- _READING TEXT_
-- start --
# Oostende - Belgium



## EvanG (Aug 28, 2007)

Benonie said:


> Tourism and building compagnies caused much more damage after WOII than the nazi's in WOII.


It pretty much equals out. The city centre was hit really hard back then.


----------



## christos-greece (Feb 19, 2008)

Old Oostende was really great :cheers: and today i think is too


----------



## Benonie (Dec 21, 2005)

EvanG said:


> It pretty much equals out. The city centre was hit really hard back then.


Indeed, but:



> De opkomst van het massatoerisme en de immobiliënsector waren nog dramatischer dan de tweede wereldoorlog voor de afbraak van de belle-epoque architectuur _(wikipedia)_


And they should have demolished the old town anyway, like they did in (almost) all Belgian sea resort.


----------



## EvanG (Aug 28, 2007)

Benonie said:


> And they should have demolished the old town anyway,


tss, you have no respect for our heritage


----------



## Benonie (Dec 21, 2005)
-- end --
- _EXERCISE MATERIAL_
-- start --
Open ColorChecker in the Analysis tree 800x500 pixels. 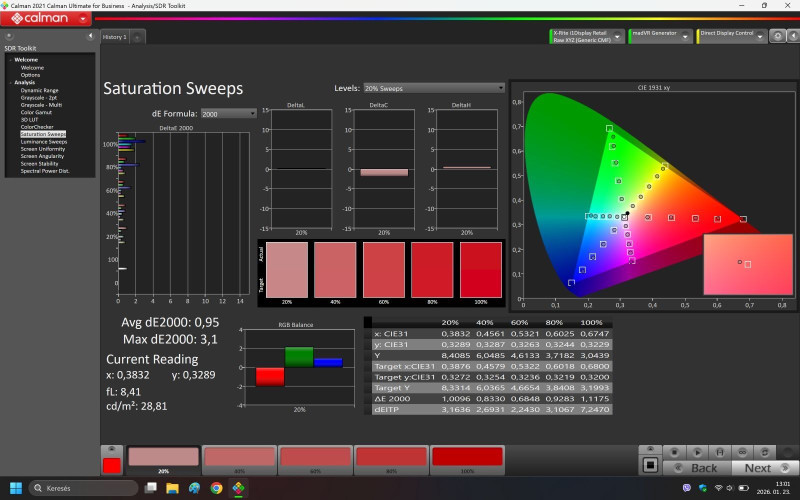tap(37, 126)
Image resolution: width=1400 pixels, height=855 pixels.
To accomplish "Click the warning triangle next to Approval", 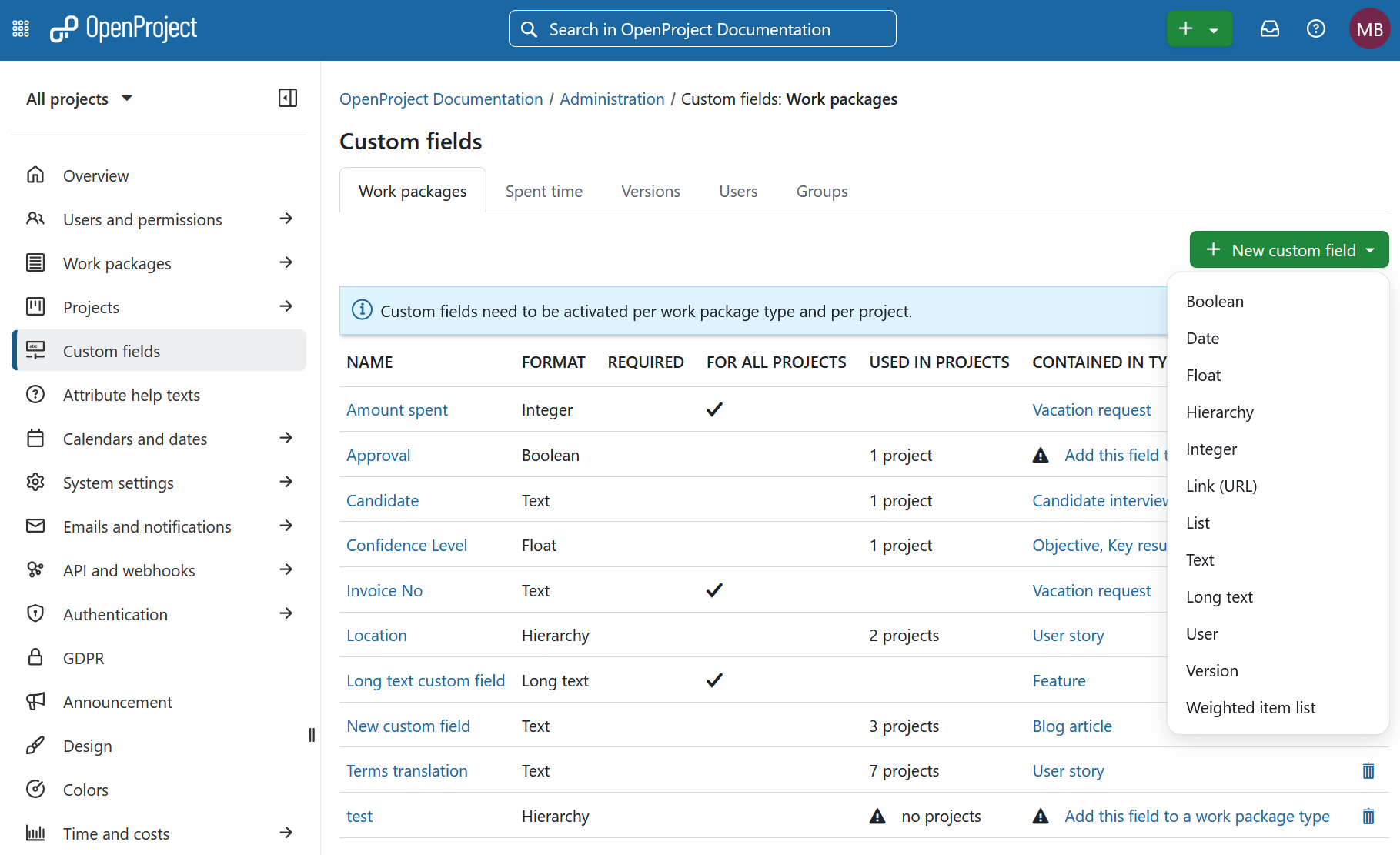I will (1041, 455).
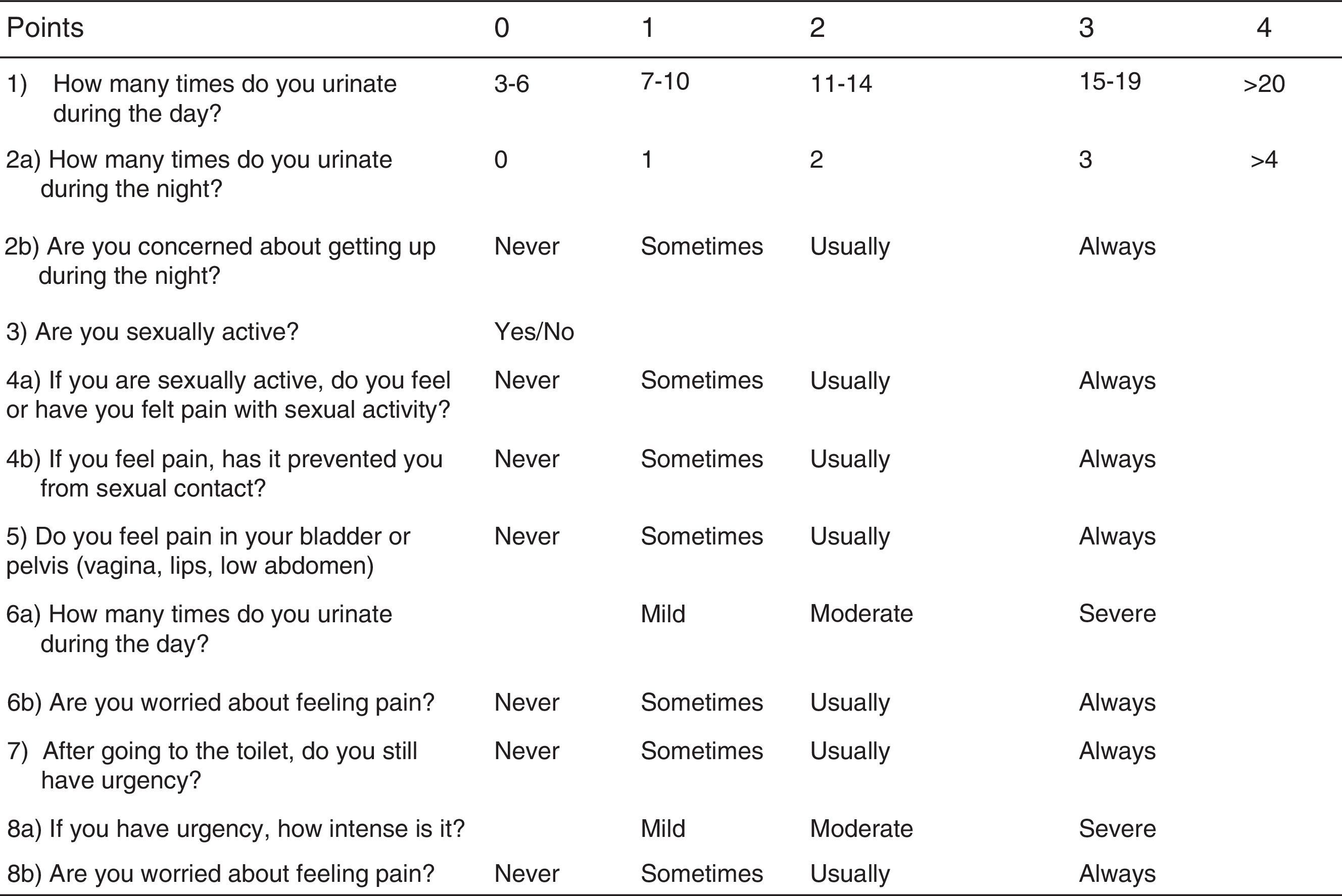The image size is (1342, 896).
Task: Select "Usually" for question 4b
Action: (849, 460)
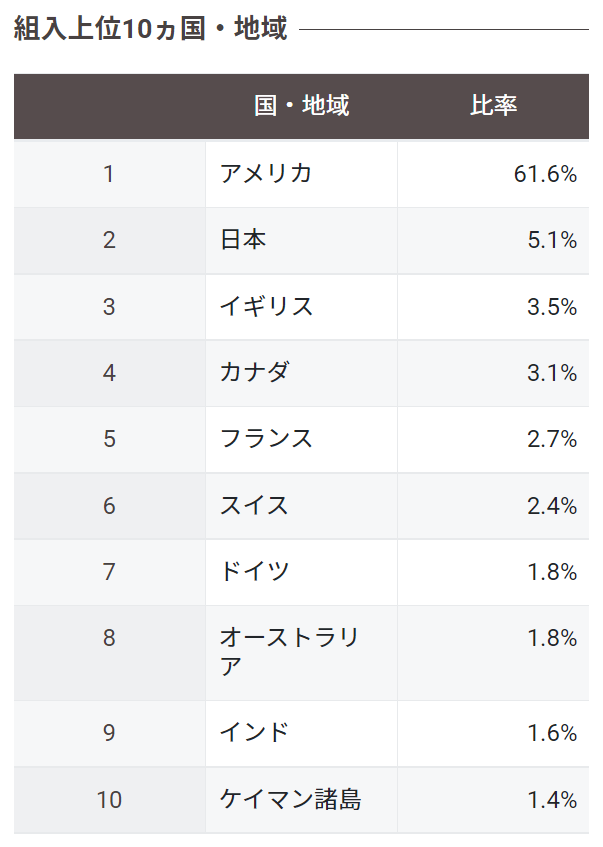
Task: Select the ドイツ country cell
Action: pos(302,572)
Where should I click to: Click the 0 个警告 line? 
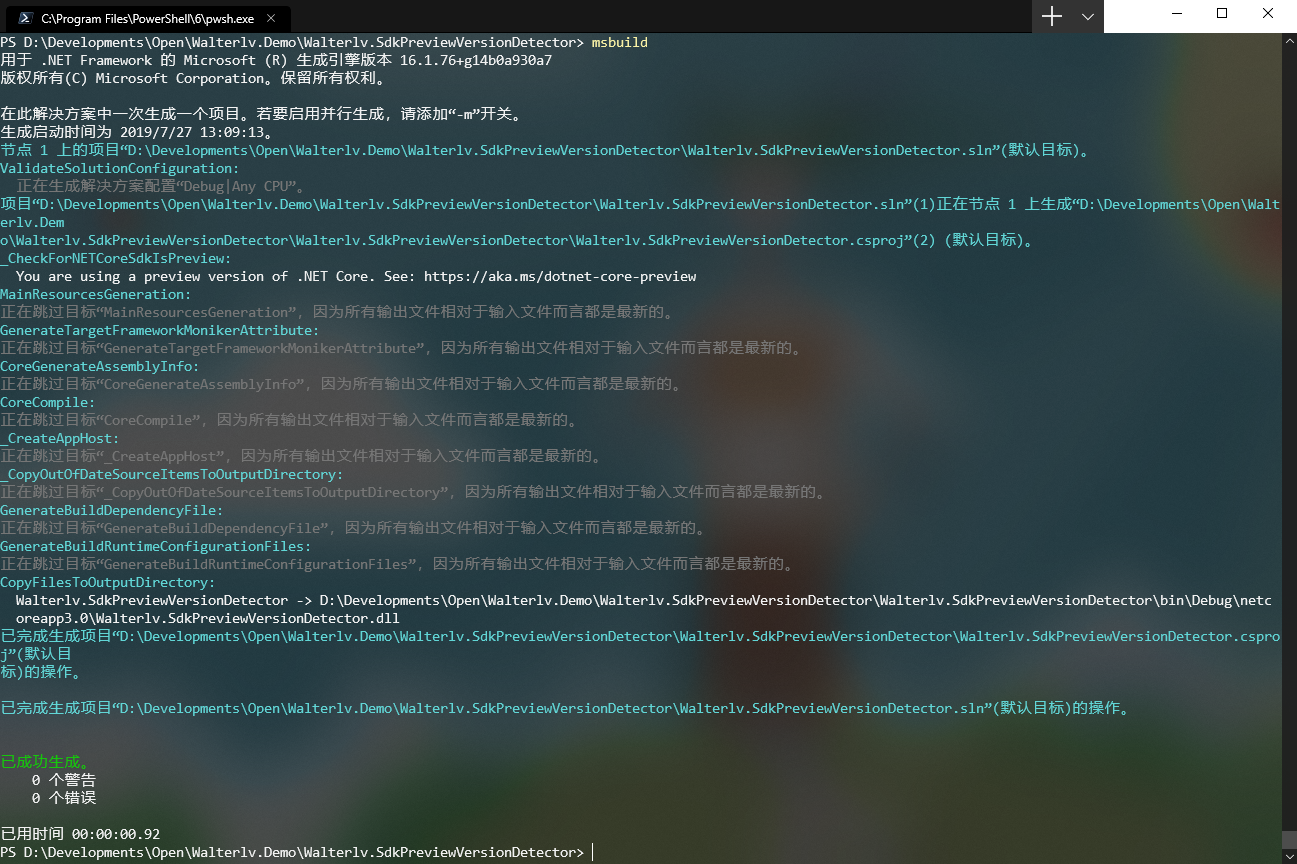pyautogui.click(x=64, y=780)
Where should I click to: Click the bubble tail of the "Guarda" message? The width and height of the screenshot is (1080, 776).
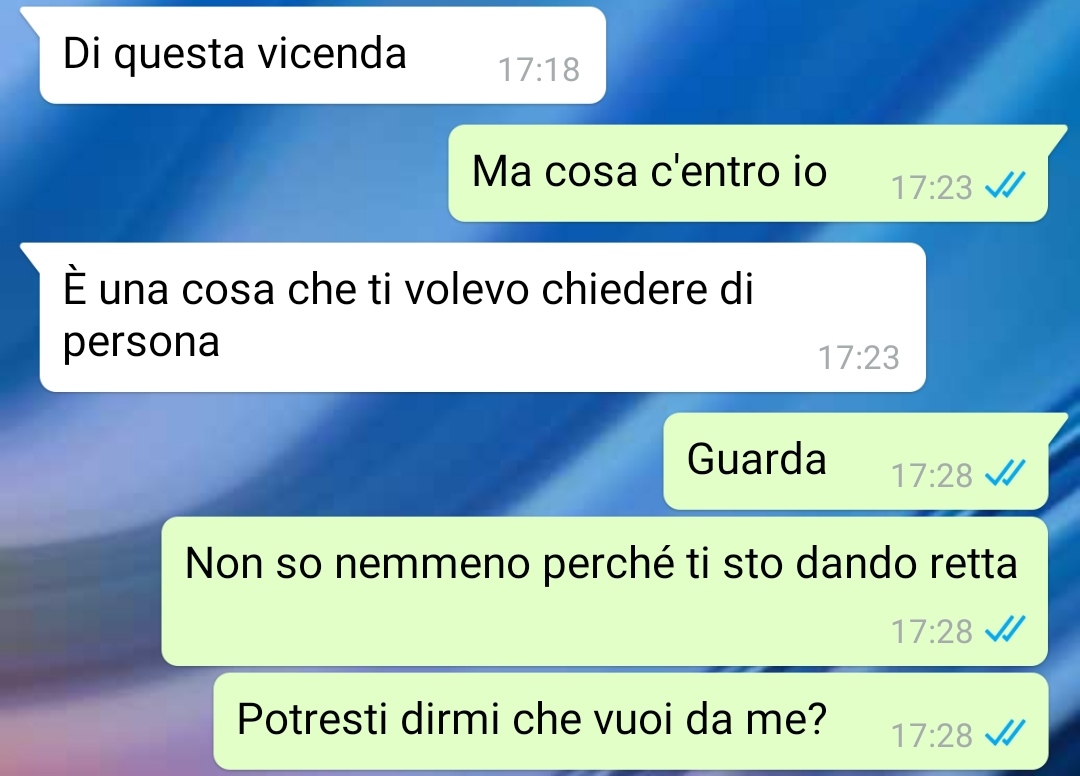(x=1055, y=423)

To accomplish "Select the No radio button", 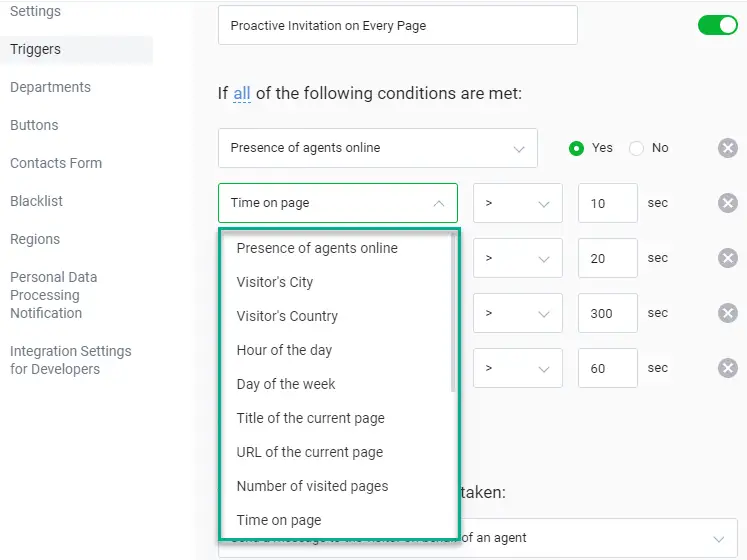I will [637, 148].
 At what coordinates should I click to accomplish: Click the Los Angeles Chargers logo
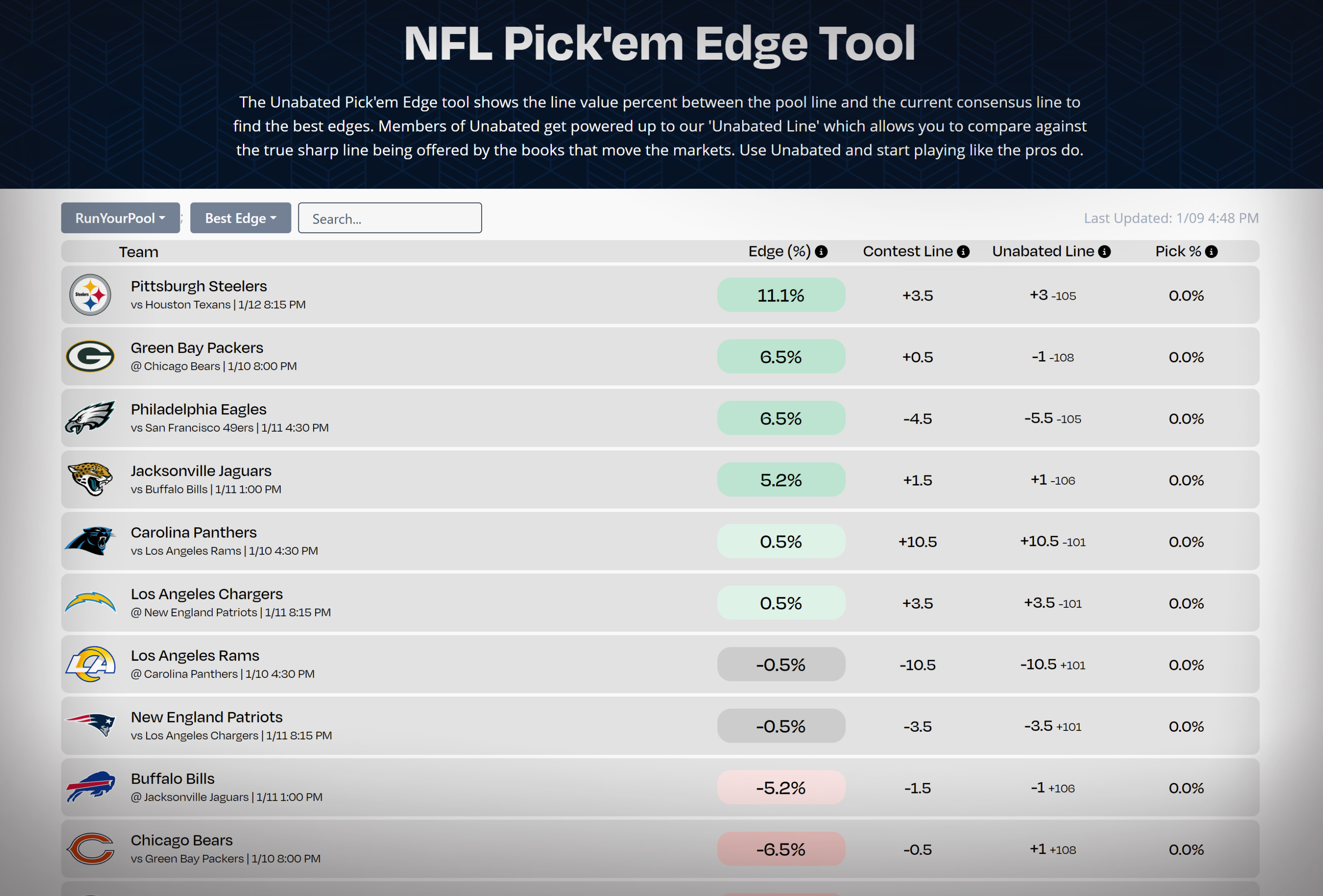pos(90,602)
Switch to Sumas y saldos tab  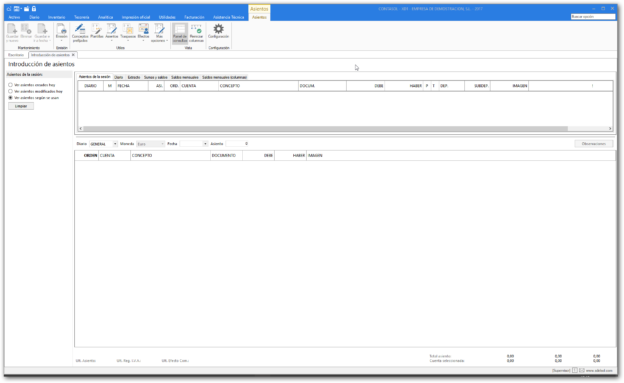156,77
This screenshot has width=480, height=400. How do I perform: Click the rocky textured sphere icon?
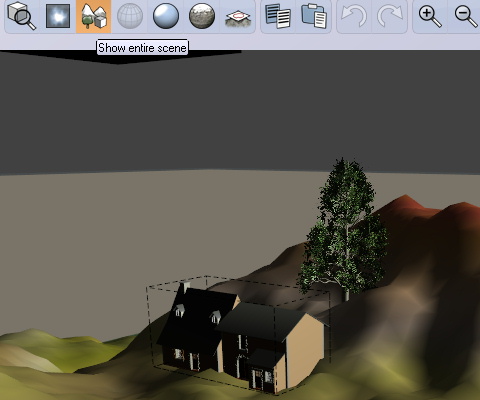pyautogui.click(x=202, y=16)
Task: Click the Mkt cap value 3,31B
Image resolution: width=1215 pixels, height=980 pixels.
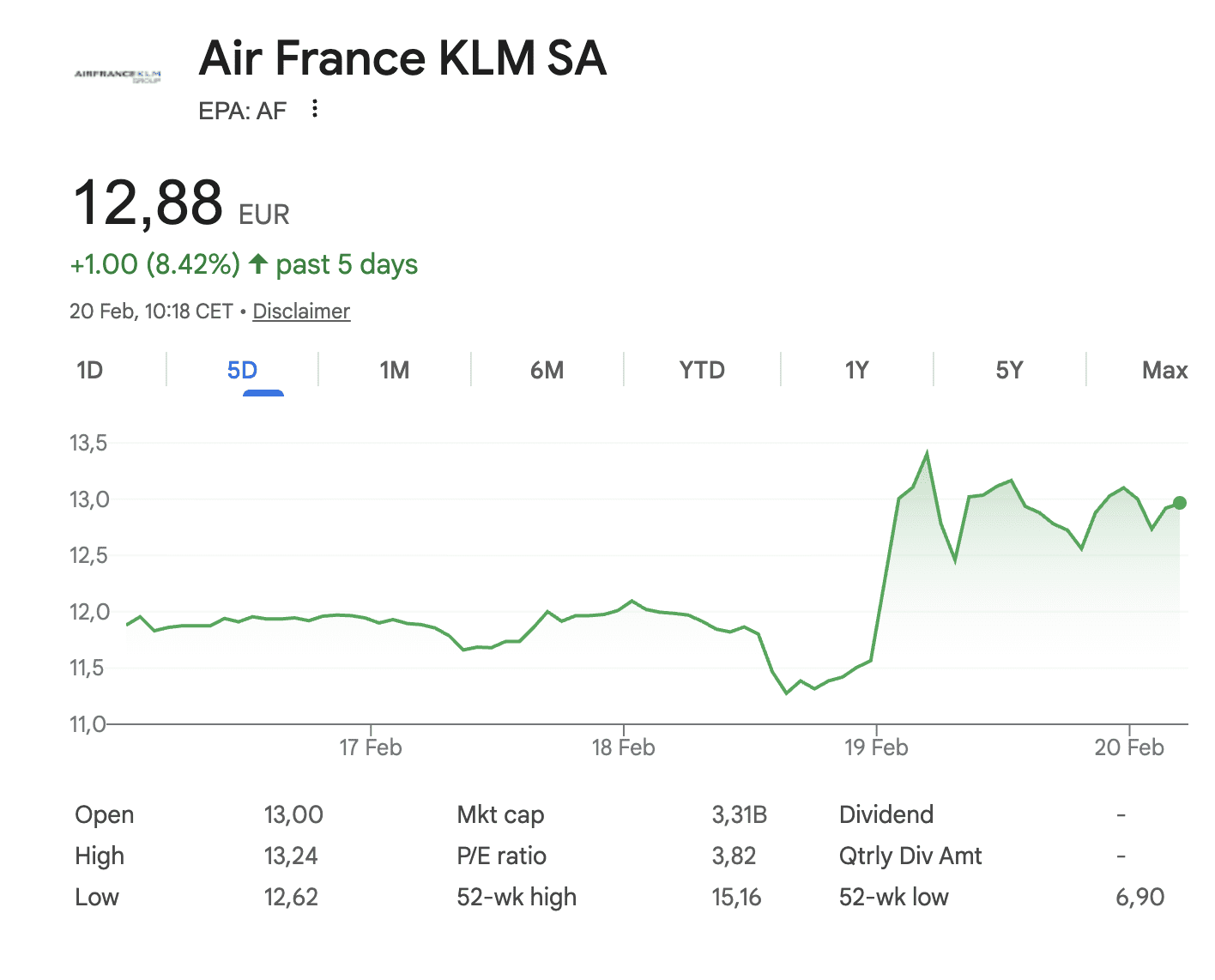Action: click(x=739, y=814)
-- end --
- _WHAT IS ASKED_
1. In the thread about Oostende, which part of the city does EvanG say was hit really hard back then?
2. Copy the listing from the line with "This screenshot has" through the end of the listing, leaving out the pictures.
The thread and the listing have nothing to do with each other.

- _ANSWERS_
1. The city centre.

2.
This screenshot has width=480, height=400. How do I perform: Click the rocky textured sphere icon?
pyautogui.click(x=202, y=16)
Task: Click the Mkt cap value 3,31B
Image resolution: width=1215 pixels, height=980 pixels.
Action: click(x=739, y=814)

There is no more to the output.